Не получив ответа, он продолжил, пронизывая Филиппа взглядом:
– Она очень славная девушка, не так ли?
– Очень, – согласился Филипп.
– И собой весьма хороша!
– Да.
– Ну и ладно, – обиженно сказал мистер Темплком. – Если ты боишься признаться, что по уши влюблен в нее, так тому и быть! Я, может, звезд с неба и не хватаю, но глаза у меня на месте, и я вижу, откуда ветер дует!
Глава 15
Задув свечу, Кейт долго лежала без сна, пытаясь по возможности хладнокровно обдумать свое положение. Весь вечер она только о том и мечтала, чтобы поскорее оказаться в своей комнате. Однако теперь, когда ее мечта сбылась, она вдруг обнаружила, что не в состоянии сосредоточиться. Она хотела обдумать предложение Филиппа беспристрастно, взвешивая как возможные преимущества этого замужества, так и несомненные недостатки, но никак не могла направить мысли в нужное русло. Они блуждали в глупых и милых воспоминаниях: как он на нее посмотрел, когда впервые увидел ее, как улыбка преобразила его лицо, что он ей сказал в цветнике, что он ей сказал в кустарнике, что он сказал ей на прощанье и как при этом выглядел. На ее беду, образ Филиппа, раз возникнув перед ее мысленным взором, уже не мог стереться, что никак не способствовало беспристрастным размышлениям. Она пришла к выводу, что слишком устала, чтобы рассуждать разумно, и решила постараться заснуть. Проворочавшись полчаса в постели, Кейт сказала себе, что ей мешает уснуть лунный свет, и поднялась, чтобы закрыть ставни на распахнутых окнах. Каждый вечер Эллен, глубоко убежденная в губительности ночного воздуха, закрывала окна и ставни; каждый вечер, как только Эллен уходила, Кейт вскакивала, распахивала окна и убирала ставни; и каждое утро Эллен, которая была не в состоянии представить, что ее молодая хозяйка привыкла к этому за годы, проведенные в Испании, негодовала и пророчила всевозможные болезни, которые неизбежно проникают в спальню вместе с вредоносным ночным воздухом. Отчаявшись убедить Эллен, что она не может спать в духоте, Кейт стала открывать окна лишь после того, как Эллен тщательно задернет занавеси около кровати и удалится в свою крошечную, лишенную воздуха спальню.

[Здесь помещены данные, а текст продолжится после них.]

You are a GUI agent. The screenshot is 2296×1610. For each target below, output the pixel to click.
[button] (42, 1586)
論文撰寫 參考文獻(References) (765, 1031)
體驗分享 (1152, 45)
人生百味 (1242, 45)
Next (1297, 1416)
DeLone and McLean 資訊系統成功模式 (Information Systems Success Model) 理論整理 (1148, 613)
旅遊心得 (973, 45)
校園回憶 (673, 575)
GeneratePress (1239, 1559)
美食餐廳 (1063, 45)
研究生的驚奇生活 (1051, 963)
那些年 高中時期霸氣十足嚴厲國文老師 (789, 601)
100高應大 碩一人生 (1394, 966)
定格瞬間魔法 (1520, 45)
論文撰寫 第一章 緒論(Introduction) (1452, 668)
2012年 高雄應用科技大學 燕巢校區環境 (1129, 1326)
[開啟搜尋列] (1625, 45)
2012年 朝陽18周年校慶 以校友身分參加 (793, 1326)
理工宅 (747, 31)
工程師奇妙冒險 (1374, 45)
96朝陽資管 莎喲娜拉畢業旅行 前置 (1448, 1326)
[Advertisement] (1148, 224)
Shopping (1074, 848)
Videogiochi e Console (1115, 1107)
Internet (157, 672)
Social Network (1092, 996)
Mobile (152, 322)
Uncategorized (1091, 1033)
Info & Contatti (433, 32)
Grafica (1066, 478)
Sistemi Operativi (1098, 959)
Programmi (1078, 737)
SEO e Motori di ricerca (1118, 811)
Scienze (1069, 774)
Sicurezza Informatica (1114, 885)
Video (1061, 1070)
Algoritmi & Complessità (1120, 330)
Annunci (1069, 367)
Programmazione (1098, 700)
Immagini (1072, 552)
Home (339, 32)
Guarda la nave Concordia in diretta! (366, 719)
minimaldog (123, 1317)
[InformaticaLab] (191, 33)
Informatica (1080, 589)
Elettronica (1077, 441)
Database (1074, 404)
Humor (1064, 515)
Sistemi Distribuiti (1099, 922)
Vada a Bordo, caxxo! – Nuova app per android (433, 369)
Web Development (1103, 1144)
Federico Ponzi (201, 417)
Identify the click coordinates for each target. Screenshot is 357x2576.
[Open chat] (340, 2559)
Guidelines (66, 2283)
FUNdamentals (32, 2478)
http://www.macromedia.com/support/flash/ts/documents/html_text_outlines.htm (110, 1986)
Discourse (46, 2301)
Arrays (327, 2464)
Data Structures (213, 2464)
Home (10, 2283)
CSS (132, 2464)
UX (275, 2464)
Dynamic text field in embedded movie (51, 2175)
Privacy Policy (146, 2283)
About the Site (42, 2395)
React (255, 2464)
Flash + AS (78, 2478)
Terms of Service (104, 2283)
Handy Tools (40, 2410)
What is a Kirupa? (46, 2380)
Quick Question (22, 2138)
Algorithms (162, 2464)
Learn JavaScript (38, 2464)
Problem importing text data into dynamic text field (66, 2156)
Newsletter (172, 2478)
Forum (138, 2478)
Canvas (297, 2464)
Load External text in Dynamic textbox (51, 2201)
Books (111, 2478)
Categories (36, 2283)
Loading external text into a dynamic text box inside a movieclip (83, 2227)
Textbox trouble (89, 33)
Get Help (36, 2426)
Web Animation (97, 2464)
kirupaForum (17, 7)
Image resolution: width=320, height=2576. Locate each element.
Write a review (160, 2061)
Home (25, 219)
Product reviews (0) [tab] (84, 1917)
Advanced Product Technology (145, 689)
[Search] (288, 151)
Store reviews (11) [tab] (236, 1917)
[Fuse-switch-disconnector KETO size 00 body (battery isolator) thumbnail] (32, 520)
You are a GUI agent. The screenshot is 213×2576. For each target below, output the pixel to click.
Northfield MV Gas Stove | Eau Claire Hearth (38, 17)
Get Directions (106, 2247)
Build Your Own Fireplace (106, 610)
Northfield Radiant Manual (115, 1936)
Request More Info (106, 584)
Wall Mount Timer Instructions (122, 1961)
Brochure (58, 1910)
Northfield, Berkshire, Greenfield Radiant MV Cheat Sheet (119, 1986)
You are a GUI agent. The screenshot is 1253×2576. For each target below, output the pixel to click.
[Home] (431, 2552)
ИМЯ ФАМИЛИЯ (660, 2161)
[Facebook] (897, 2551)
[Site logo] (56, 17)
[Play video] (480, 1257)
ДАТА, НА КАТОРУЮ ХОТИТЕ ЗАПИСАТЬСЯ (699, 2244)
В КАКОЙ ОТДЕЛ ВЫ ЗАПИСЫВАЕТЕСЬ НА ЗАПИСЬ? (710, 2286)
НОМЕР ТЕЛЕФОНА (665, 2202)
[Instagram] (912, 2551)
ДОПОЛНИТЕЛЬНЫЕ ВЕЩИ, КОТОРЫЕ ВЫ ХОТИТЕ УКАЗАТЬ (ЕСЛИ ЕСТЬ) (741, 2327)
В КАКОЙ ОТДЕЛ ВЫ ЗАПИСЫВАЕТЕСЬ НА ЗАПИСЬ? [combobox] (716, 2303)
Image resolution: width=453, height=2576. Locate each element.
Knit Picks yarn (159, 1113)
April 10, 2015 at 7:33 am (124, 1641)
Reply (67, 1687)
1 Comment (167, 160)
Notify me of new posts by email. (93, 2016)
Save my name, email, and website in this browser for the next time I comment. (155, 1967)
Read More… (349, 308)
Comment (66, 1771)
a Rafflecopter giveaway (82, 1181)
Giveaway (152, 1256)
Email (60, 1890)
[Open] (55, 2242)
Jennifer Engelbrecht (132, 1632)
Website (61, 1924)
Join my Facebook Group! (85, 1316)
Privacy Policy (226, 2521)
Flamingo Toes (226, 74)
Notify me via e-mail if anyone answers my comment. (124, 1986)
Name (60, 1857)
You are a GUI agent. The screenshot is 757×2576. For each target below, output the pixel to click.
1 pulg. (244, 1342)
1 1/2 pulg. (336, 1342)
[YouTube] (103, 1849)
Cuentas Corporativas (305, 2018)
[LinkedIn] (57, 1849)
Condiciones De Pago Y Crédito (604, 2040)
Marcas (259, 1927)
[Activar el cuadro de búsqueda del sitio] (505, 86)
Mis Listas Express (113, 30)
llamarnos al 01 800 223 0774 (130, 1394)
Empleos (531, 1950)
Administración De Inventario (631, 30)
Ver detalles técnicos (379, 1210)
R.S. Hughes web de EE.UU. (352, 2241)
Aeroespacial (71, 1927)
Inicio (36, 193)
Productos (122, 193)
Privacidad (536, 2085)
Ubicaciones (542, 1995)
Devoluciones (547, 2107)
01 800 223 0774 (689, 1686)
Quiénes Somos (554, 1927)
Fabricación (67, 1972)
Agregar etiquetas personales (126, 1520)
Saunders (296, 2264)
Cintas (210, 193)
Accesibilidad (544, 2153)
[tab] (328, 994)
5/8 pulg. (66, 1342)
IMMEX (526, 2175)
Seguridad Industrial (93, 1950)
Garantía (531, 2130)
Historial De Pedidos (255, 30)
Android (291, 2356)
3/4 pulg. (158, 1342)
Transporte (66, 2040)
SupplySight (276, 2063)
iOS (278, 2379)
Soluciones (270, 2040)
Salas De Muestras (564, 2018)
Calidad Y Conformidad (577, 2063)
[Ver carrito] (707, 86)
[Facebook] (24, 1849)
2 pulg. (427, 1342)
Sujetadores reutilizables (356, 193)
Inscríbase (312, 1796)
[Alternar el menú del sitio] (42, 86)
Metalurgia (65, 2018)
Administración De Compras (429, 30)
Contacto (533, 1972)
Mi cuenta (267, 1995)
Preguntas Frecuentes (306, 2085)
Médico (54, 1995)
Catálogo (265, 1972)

Ветер улегся вместе с заходом солнца, и воцарилась жаркая июньская ночь. Было так тихо, что Кейт подумала, не собирается ли гроза. Но облаков не было видно, и почти полная луна безмятежно плыла по темно-сапфировому небу. Ни звука не было слышно, ни совиного крика; и соловьи, очаровавшие Кейт по приезде в Стейплвуд, молчали уже несколько недель. Кейт постояла минуту у окна, глядя на залитый лунным светом сад, гадая, не вернулся ли Филипп из Фрешфорд-Хаус, и пытаясь расслышать в ночи стук копыт. Призрачно прозвучал бой далеких часов. Она вслушалась, считая удары, и удивилась, что их было всего одиннадцать, – ей казалось, что она лежит без сна уже много часов. Спать не хотелось совершенно, и Кейт, бросив взгляд на смятые простыни, решительно подтащила к окну кресло и уселась, мечтая, чтобы хоть малейший ветерок развеял гнетущую тяжесть атмосферы. Дом был окутан тишиной, как будто все, кроме нее, крепко спали. Она подумала, что леди Брум, должно быть, стало лучше, но тут ее ухо уловило звук чьих-то осторожных шагов на галерее, и она догадалась, что доктор собрался еще раз проведать свою пациентку. Или, возможно, уже проведал и теперь пробирается к себе в западное крыло. Ей показалось, что звук шагов слышался со стороны тетушкиной спальни. За дверью скрипнула доска, и шаги остановились. Кейт замерла; глаза ее расширились, дыхание участилось. Человек у дверей прислушался, вне сомнения, надеясь, что какой-нибудь звук выдаст, спит ли она. После томительной паузы послышался слабый скребущий звук, как будто кто-то осторожно вставлял в замок ключ.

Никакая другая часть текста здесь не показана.